Yorulur muydu insan kalbinin atmamasından? Sevmek ister miydi karanlığın içerisinde?
İkisinin de cevabını bilmiyordum. Tek bildiğim sadece fiziksel olarak acı çekmediğimdi... Ruhum da acı çekiyordu. Soğuk ve yıpranmış tenimin altında acıyan birşeyler vardı. Her defasında kalbime ok gibi batan bir sessizliğin ardında kabuk tutmayan yaralar vardı ve de iyileşmeyeceği kesindi.
"Bekle!" Dedi. Peşimden geldiğini hissediyordum. Umursamıyormuş gibi davranmak zorundaydım.
Onunla konuşursam canımın daha çok yanacağını biliyordum.Onu duymamış gibi yürümeye devam ederken mırıldanarak söylendiğini farkettim. En sonunda kolumdan çekti ve beni kendine doğru döndürdü. Ağlıyordum ve çok fazla utanmıştım. Bunu farkederek bir süre yüzüme baktı . Gözlerim kesin kızarmıştı.

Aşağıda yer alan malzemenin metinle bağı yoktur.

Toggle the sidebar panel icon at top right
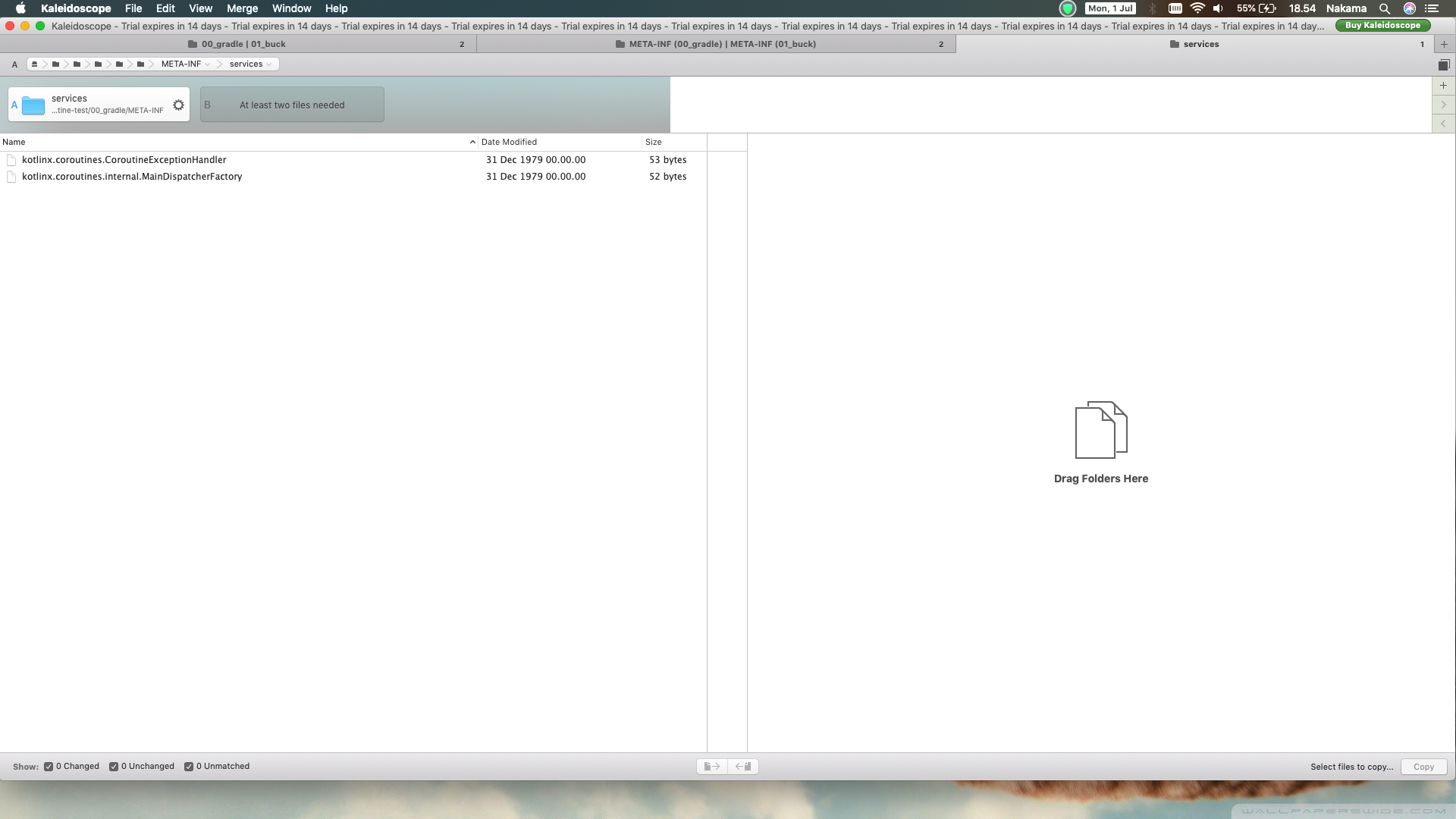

"Neler oluyor Mevsim?" Dedi ciddi bir ses tonuyla. Neden umursadığını gerçekten anlayamıyordum. Bu kafamın karışmasına sebep oldu. İnsanların beni umursadığını söylesem, doğru olmazdı. Bunun pek beni rahatsız ettiği yoktu gerçi ama çevremde güvenebileceğimi hissettiğim sadece iki kişi vardı .Eylül ve Oğuzhan. Onlar yıllardır kopmadığım, doğrusu istesem de kopmadığım tek insanlardı. Yanlarında ailemden bile daha fazla güvende hissediyordum. Aile... Annem,sürekli dengesiz davranan bir kadındı. Onu anlamak üstün bir zekâ isterdi... Üvey babamın ise ne olduğu ortadaydı. Ah, bir de kendimi yakın hissetsem bile uzak olduğum bir kardeşim vardı; Doğu. Yine de o bazen eve bile gelmiyordu. Bir arkadaş grubu vardı, şu popüler olanlardan. İnsanları umursamadan kafasına eseni yapardı. Onun bu hareketine bazen çok özeniyordum. Sanırım evdeki en özgür kişi oydu. Sırf bu yüzden umursandığımı ve değerli birisi olduğumu hissedemiyordum.
"Ne neler oluyor?"dediğimde sol gözümden akan yaşı hissettim. Hemen gözlerimin dolması en nefret ettiğim huyumdu.
"Ağlıyorsun!"dedi sinirlendiğini belli eden bir ses tonuyla. Anlamadığım şey neden benim gibi bir kızla konuşmaya çalıştığıydı .Olağan üstü derece yakışıklıydı. Bu diğer kızların ilgisini çekmek için yeter ve artardı bile.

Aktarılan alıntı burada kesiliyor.